Instructions to follow :: Copy the stretch of the material from the line containing "Select the IN $/1M price tile" through the line containing "click(x=185, y=477)", reproducing each line verbatim. Omit the pictures from your copy.

Given records ::
# # # #

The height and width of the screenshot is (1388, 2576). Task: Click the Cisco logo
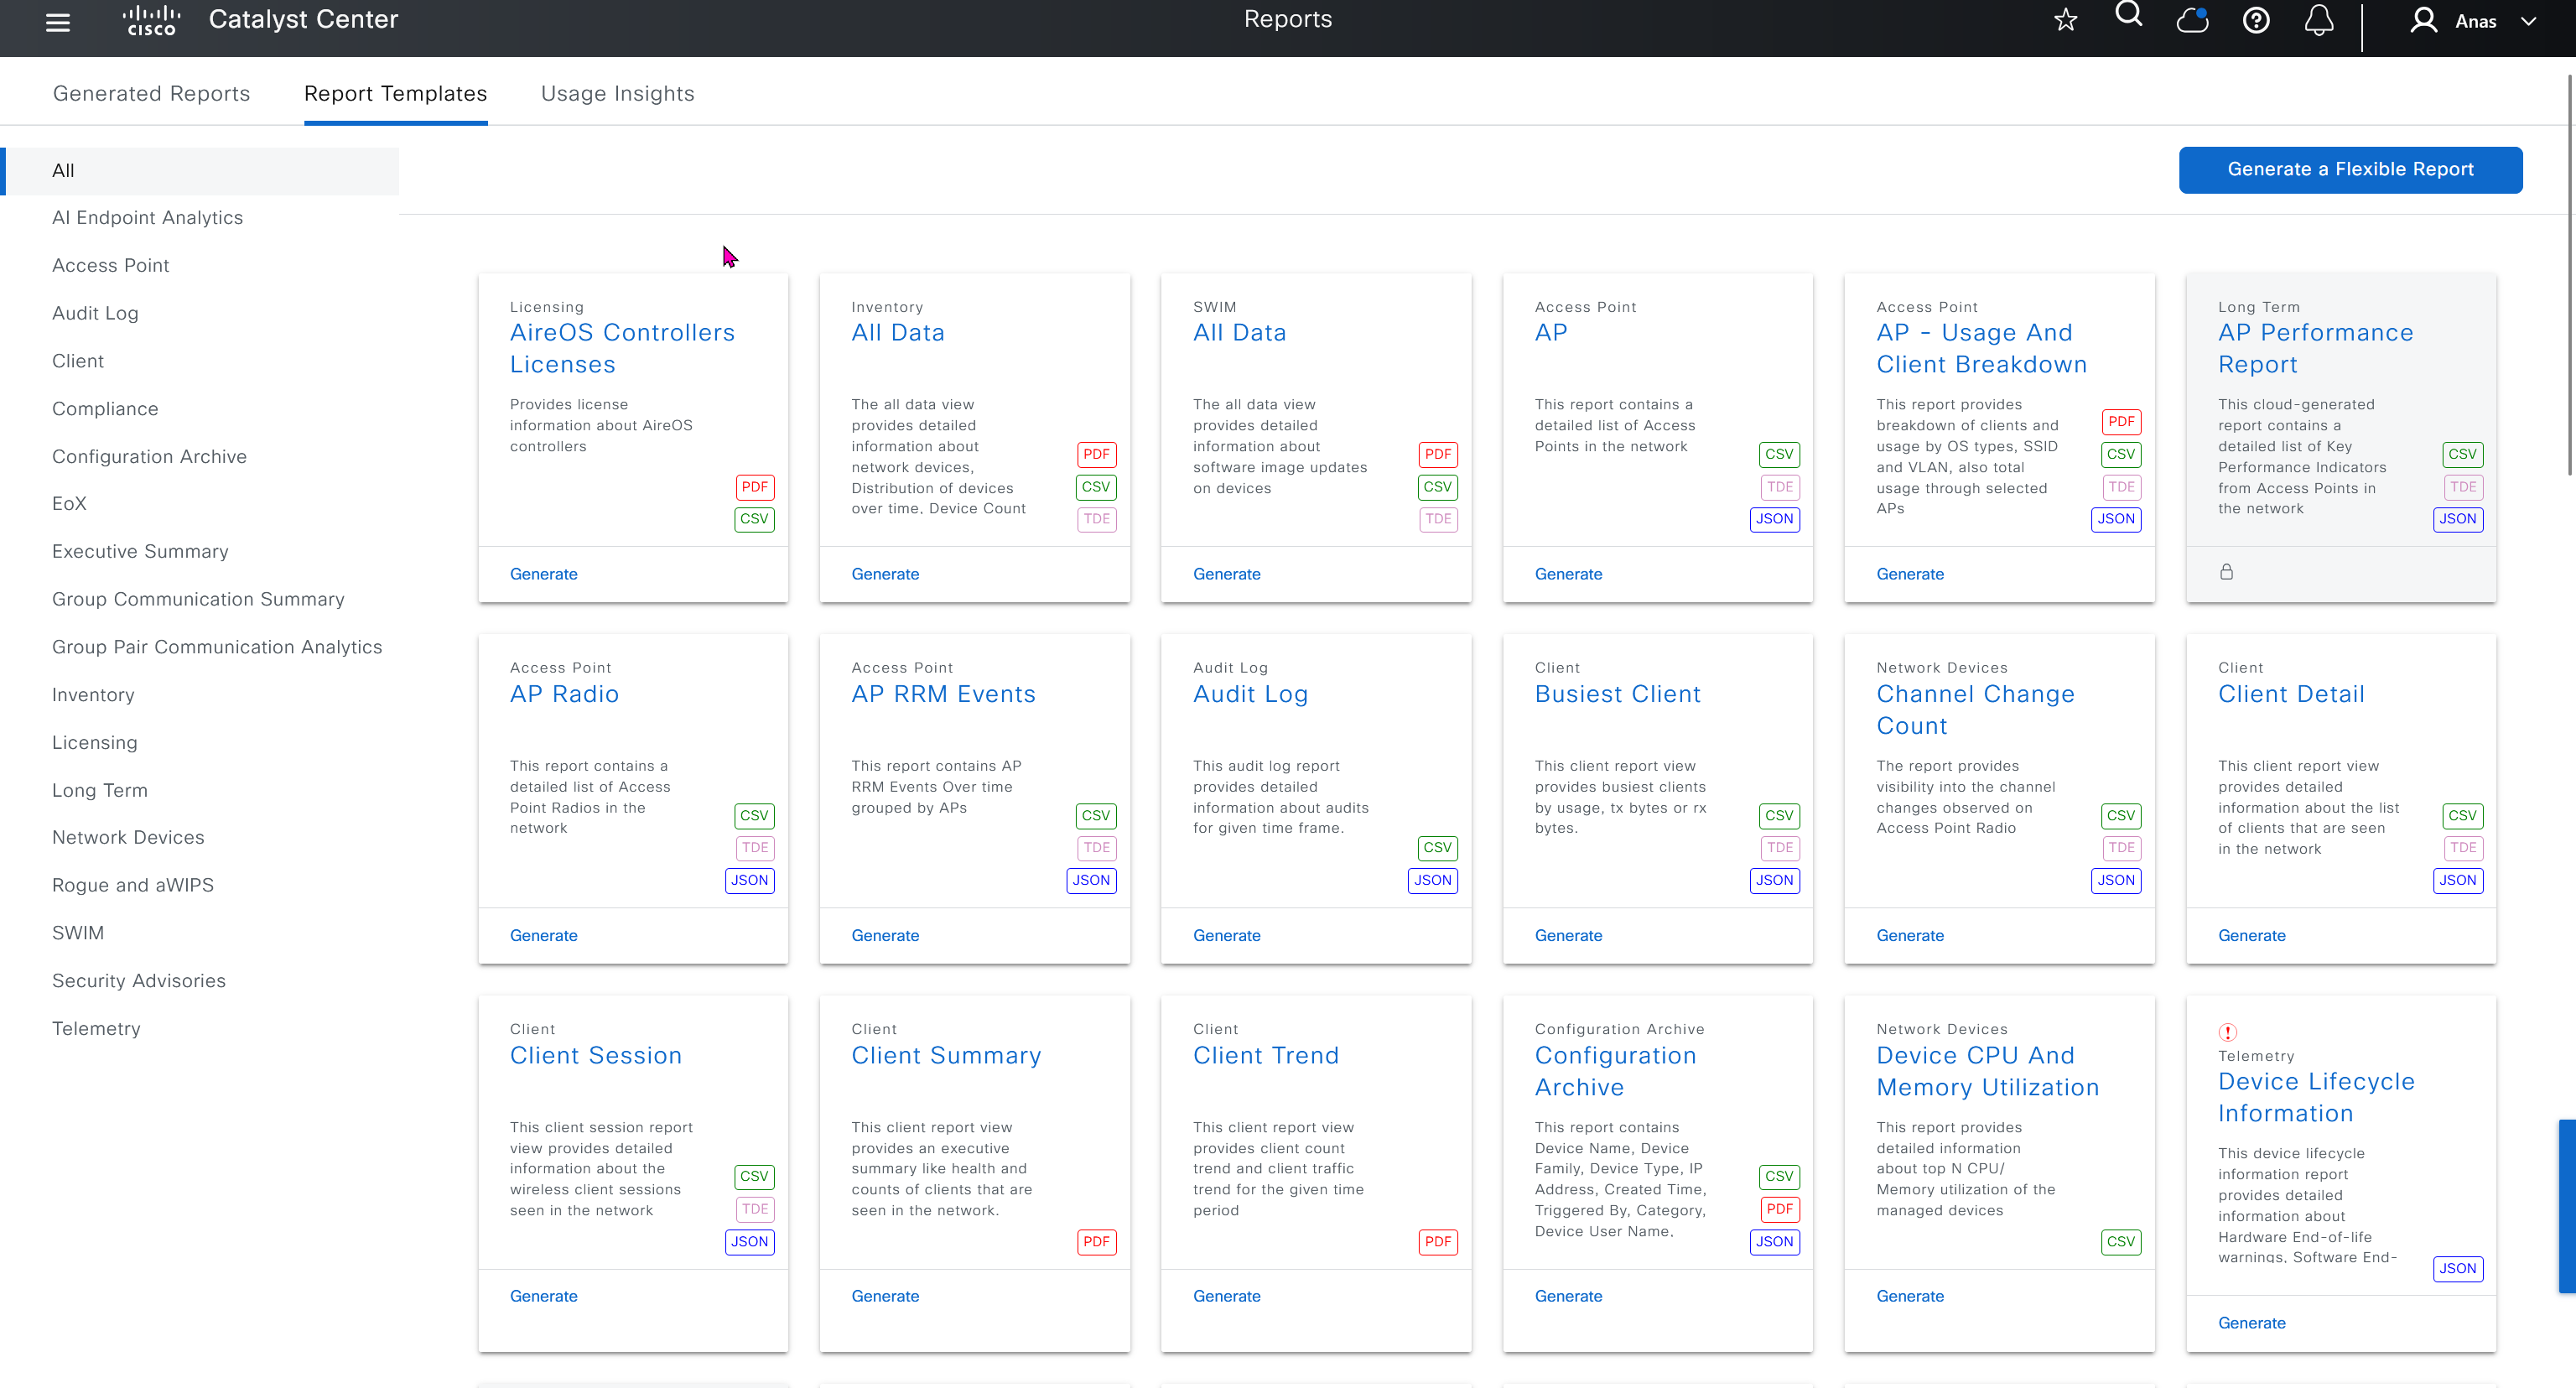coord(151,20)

# # # #

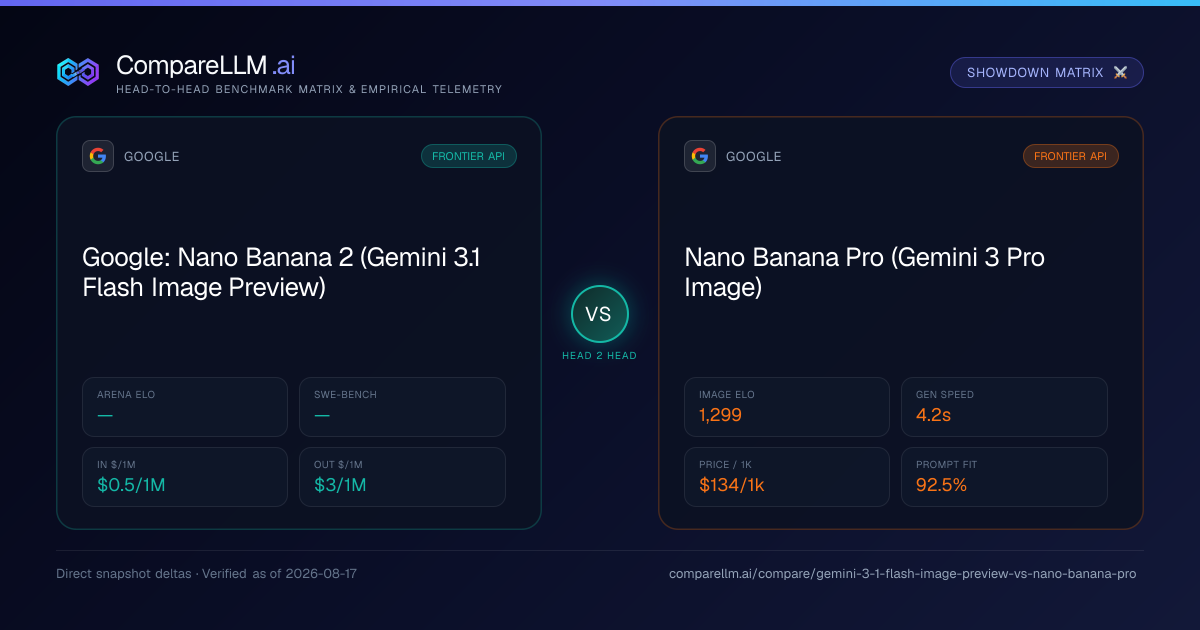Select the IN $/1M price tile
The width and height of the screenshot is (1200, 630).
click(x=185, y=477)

# # # #

Task output ::
Select the IN $/1M price tile
The width and height of the screenshot is (1200, 630).
click(x=185, y=477)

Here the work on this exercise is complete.